▶ _PAGE_:
New Zealand Credit Law Bulletin - Vol 7, No 7, October 2007
A free, plain English review of recent law and items of interest for creditors, produced by Hattaway & Associates Ltd, Credit Consultants. To subscribe send a blank email to: nz-bulletin-join@mailman.hattaways.com
Plain language disclaimer:
This bulletin is not legal advice. Do not make decisions on legal matters based on a brief commentary. Instead, get professional legal advice.
In this issue:
- Pacific Consumers’ Behaviour and Experience in Credit Markets, with Particular Reference to the ‘Fringe Lending’ Market
For a better understanding of the thinking of Pacific borrowers, read this report - Directors certify that company is solvent, wind it up, and liquidation completed
What can the unhappy potential creditor do? - Full and final settlement cheque case
Creditors who get this wrong miss out on their money - IRD not happy with liquidator
Has liquidation declared invalid, then winds company up properly and appoints its own liquidator
1. Pacific Consumers’ Behaviour and Experience in Credit Markets, with Particular Reference to the ‘Fringe Lending’ Market
http://www.consumeraffairs.govt.nz/policylawresearch/research/pacific-consumers/report/index.html
The Credit Contracts & Consumer Finance Act came into force on 1 April 2005. A review of the operation and implementation of the Act for the Minister of Consumer Affairs will be completed by 31 March 2008. The report will recommend possible areas where the legislation may need to be amended to improve its effectiveness. (In our view, lenders can expect more change.)
As part of this review, the Ministry has had some research done by Auckland University (Auckland UniServices Limited) on the “fringe lending market”, and its lending to Pacific Island consumers. The research included focus group interviews and 50 individual face-to-face interviews. It focused largely on people of Samoan and Tongan background from South Auckland.
The report says that the Minister of Consumer Affairs intends to convene a summit of individuals and groups with an interest in financial issues and consumers “later in 2007”. “The purpose … would be to bring the wide range of interested business, voluntary sector and community groups, and government agencies together to talk about how current credit law, lending practices, financial education and community and business partnerships operate and new ideas for enhancing this suite of practices/initiatives.” We recommend that lenders and other consumer creditors make an effort to be involved in this summit.
The report quotes other research which “identified 185 fringe lending companies, 94% of which offer cash or personal loans, 43% car loans and 26% debt consolidation loans. In terms of location, a significant number (71) operate in Auckland and are concentrated in South Auckland.
Over half of the total number of fringe lending companies advertise in at least one community or ethnic newspaper with Tongan (Taimi o Tonga) and Samoan (Samoana) papers carrying the most advertisements.”
The anecdotal nature of the report is a weakness. For example, it looks at what people are saying they borrow and spend their money on, rather than on an objective analysis of statements of financial position (which would obviously be much harder to get). As a result, some of its conclusions appear to me to be somewhat doubtful.
However, some of the anecdotes in its 143 pages do make fascinating reading, and overall there is probably value in the exercise. Here are some snippets. If you deal with Pacific customers, you should read this report.
“[The] father, who was president of the malaga [visiting party from Samoa], saw his son arrive in an ‘old bomb’ and the father commented to his son that all other families who had come to bring things for their relative arrived in very flash cars. And here he is, the son of the president of the visiting party arriving in an ‘old bomb’ …the next day the son arrived in a $15,000 car which he had bought under finance the very next day…so that his father can feel proud among his peers that his son was able to acquire such an expensive car.”

▶ _RECORDS_:
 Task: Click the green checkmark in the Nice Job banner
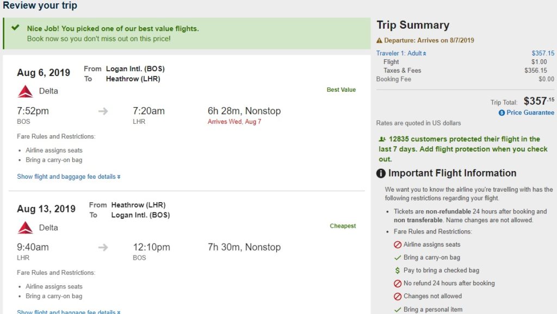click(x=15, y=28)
==
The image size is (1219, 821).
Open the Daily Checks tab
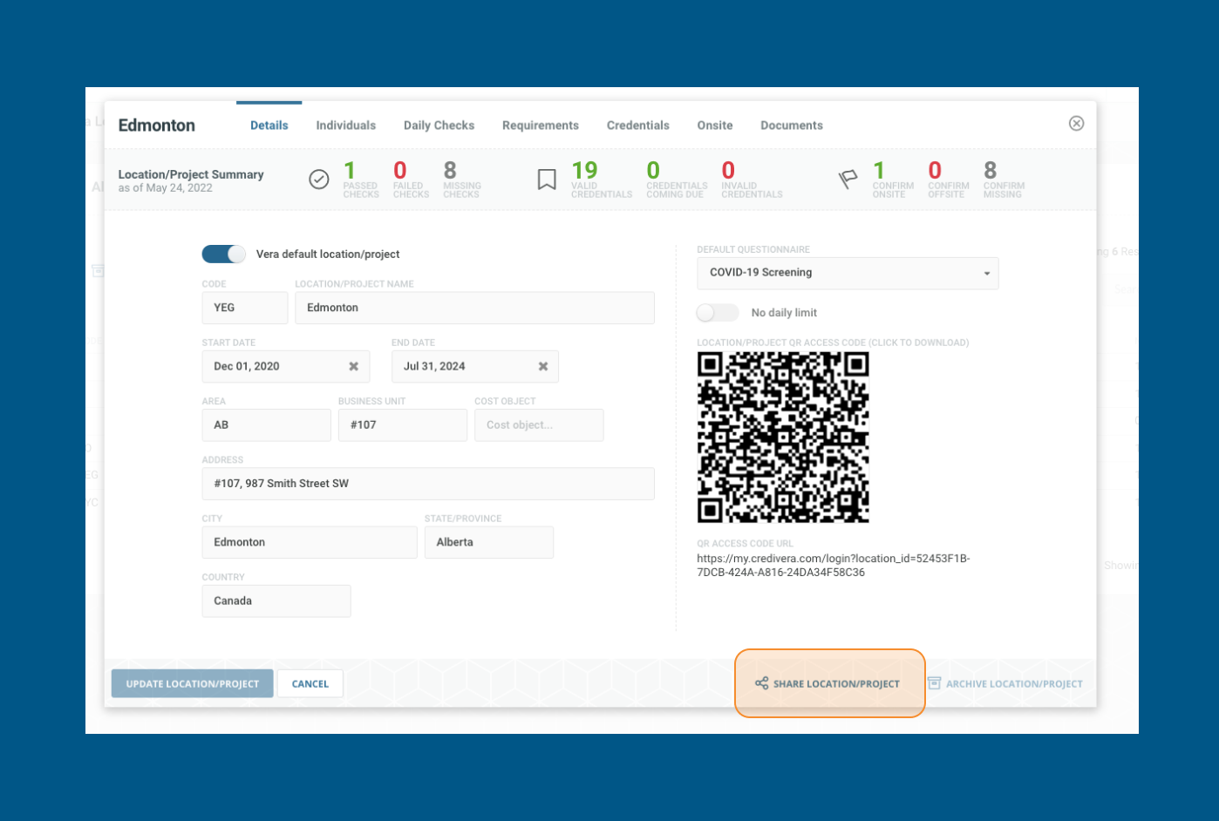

▶ _THE REQUEST_: Extract the passage of the credit law bulletin from "The anecdotal nature" to "be somewhat doubtful.", word for word. Rely on the credit law bulletin alone, not the records.

▶ _ANSWER IN FULL_:
The anecdotal nature of the report is a weakness. For example, it looks at what people are saying they borrow and spend their money on, rather than on an objective analysis of statements of financial position (which would obviously be much harder to get). As a result, some of its conclusions appear to me to be somewhat doubtful.